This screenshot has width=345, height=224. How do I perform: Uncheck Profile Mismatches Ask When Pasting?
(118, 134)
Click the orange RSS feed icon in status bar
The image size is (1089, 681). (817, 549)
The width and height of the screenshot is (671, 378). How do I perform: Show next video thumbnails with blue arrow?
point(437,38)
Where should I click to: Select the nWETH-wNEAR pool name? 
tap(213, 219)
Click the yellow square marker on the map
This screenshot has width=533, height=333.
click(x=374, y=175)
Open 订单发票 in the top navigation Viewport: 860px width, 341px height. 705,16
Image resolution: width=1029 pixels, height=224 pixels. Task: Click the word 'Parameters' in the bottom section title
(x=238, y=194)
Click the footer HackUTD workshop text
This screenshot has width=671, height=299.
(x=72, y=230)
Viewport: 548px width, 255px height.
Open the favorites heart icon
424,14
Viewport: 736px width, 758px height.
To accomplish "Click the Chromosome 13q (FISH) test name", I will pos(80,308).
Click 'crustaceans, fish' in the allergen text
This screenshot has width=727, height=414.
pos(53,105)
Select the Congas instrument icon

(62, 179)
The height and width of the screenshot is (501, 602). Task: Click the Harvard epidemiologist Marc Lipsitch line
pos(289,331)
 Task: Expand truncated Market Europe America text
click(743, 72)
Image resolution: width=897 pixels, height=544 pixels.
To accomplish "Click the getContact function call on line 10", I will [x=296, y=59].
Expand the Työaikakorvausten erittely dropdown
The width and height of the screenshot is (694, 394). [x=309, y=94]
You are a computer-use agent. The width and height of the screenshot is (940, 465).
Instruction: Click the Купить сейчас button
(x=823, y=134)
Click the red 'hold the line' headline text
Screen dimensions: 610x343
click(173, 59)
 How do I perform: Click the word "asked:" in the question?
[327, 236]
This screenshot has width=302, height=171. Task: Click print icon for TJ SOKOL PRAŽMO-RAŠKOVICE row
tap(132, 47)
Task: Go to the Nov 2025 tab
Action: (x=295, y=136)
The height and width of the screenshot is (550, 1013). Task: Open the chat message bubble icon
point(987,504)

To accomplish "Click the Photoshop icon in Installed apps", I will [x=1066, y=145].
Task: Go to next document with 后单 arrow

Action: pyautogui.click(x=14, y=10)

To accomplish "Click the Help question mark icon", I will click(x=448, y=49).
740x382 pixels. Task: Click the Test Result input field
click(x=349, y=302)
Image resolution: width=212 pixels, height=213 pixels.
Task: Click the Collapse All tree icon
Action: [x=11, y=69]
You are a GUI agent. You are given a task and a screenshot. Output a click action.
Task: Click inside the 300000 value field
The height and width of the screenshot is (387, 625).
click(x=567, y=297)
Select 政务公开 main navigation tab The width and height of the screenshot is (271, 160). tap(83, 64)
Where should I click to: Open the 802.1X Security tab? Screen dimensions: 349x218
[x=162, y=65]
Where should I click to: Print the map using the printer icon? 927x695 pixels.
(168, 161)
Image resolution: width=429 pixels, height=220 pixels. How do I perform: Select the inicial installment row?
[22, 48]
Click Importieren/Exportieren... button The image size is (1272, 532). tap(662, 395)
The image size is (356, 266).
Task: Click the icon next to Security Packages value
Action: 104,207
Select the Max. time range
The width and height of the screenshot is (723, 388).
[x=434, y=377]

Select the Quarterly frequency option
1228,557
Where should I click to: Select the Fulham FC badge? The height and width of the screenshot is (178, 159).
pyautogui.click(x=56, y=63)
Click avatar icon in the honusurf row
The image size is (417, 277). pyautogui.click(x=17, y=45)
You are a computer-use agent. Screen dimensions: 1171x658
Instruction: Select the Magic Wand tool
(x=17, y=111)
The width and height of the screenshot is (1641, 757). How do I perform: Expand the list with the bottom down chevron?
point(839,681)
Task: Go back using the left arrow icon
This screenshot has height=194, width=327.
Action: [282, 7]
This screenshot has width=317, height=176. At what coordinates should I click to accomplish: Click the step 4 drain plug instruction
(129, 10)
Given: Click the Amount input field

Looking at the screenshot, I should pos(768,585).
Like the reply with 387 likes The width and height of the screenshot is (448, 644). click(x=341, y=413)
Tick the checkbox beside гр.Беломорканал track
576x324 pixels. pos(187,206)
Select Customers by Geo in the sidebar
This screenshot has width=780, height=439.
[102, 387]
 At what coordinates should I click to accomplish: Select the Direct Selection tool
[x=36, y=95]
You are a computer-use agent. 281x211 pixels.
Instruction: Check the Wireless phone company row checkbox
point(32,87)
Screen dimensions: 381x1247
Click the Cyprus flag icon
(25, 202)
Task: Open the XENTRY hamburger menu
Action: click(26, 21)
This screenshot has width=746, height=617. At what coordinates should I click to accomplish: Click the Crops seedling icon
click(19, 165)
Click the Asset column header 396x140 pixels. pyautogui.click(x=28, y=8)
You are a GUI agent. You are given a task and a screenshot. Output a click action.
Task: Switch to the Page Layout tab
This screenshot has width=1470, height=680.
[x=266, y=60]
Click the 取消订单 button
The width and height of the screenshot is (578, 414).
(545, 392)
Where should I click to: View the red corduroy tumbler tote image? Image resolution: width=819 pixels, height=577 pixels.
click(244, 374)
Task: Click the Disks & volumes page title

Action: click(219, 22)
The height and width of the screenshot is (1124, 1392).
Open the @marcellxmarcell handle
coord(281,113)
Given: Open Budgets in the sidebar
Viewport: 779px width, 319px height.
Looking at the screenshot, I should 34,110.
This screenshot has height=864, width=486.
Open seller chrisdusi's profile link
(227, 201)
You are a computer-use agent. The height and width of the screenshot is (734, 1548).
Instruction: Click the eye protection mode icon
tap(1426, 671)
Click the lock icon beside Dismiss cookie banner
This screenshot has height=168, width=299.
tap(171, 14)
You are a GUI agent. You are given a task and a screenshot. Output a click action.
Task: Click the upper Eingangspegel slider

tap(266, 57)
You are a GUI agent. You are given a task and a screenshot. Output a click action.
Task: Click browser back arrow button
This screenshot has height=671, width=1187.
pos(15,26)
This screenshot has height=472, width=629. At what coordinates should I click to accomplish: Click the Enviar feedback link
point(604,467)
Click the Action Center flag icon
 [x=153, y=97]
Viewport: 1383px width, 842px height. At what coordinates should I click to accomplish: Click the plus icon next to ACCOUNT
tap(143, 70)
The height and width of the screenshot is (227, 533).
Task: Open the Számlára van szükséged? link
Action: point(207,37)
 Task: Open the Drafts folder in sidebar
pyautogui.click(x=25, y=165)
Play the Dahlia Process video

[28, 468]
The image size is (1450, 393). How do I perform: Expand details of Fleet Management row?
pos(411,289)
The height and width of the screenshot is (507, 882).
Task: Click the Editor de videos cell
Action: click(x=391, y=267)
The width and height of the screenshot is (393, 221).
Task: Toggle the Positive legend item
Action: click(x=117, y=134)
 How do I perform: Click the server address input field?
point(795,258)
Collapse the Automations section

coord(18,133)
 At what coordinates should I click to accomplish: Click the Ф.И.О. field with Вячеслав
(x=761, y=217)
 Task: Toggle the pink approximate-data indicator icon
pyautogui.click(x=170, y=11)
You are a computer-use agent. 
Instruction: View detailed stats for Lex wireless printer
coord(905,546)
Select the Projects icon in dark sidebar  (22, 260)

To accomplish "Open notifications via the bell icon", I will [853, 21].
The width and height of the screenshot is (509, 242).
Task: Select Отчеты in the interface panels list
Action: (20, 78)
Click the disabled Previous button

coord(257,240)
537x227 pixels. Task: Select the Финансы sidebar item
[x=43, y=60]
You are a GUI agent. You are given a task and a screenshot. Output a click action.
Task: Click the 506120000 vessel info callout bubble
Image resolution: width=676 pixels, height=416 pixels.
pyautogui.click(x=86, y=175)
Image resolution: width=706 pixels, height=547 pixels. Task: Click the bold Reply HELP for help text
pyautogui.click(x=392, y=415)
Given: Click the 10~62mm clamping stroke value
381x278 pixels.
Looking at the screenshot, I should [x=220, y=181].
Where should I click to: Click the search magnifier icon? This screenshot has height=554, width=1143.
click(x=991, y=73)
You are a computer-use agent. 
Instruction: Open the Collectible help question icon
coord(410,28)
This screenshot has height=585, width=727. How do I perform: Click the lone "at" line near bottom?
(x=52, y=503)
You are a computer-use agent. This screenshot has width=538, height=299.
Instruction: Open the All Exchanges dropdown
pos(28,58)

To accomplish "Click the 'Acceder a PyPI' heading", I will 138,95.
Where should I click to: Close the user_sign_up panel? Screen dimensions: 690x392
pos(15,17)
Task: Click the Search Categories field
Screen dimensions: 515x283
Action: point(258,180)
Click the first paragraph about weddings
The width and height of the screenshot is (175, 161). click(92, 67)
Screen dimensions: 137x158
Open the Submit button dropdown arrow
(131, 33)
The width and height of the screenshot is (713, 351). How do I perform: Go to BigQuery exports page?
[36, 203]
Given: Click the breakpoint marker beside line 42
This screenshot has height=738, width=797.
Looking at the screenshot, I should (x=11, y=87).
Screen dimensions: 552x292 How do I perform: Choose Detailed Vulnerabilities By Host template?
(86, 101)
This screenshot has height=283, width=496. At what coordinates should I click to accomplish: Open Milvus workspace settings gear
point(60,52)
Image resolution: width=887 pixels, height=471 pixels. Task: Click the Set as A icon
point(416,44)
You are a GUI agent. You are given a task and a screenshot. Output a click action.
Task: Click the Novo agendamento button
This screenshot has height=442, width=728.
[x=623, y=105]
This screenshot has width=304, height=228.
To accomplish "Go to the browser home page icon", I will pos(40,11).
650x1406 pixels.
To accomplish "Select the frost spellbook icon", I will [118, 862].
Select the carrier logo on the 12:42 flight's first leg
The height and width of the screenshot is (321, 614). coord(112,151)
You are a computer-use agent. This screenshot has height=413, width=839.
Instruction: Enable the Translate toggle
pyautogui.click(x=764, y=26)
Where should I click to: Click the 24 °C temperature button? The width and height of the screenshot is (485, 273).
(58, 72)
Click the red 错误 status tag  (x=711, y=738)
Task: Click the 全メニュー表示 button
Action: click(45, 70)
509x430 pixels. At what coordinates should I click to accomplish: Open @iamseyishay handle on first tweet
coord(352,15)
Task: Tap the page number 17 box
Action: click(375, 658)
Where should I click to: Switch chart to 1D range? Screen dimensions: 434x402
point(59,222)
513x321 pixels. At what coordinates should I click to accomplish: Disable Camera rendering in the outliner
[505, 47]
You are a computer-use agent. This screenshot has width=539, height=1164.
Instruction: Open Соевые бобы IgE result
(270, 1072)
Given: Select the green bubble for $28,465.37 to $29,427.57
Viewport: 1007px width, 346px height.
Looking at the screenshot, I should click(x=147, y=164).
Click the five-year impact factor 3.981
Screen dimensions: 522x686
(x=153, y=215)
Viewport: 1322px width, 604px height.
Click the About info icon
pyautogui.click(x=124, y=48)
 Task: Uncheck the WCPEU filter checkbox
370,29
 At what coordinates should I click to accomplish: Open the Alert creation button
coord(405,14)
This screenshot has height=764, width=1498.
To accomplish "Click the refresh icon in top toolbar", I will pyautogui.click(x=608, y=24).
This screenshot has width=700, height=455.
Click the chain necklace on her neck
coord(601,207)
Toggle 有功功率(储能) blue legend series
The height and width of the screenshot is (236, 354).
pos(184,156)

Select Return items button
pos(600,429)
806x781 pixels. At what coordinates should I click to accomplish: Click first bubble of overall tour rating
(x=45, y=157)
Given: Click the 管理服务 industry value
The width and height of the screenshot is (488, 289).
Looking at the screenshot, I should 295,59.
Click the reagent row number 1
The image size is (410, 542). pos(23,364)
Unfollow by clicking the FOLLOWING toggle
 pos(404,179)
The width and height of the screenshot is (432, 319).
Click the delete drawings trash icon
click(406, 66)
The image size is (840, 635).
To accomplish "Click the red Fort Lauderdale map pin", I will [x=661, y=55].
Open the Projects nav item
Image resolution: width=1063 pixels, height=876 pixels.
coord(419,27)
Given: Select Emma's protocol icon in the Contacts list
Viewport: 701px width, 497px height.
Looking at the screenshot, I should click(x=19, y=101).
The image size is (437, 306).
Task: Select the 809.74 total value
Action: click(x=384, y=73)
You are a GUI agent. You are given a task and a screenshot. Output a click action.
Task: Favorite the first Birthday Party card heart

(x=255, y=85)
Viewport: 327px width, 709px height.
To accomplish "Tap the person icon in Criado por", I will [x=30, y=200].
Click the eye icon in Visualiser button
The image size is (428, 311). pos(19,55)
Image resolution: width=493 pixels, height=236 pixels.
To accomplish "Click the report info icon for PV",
──────
▸ Work instruction:
Above are the entries; copy every line among them that contains the word "browser".

▸ Response:
Task: Click browser back arrow button
To accomplish "Go to the browser home page icon", I will pos(40,11).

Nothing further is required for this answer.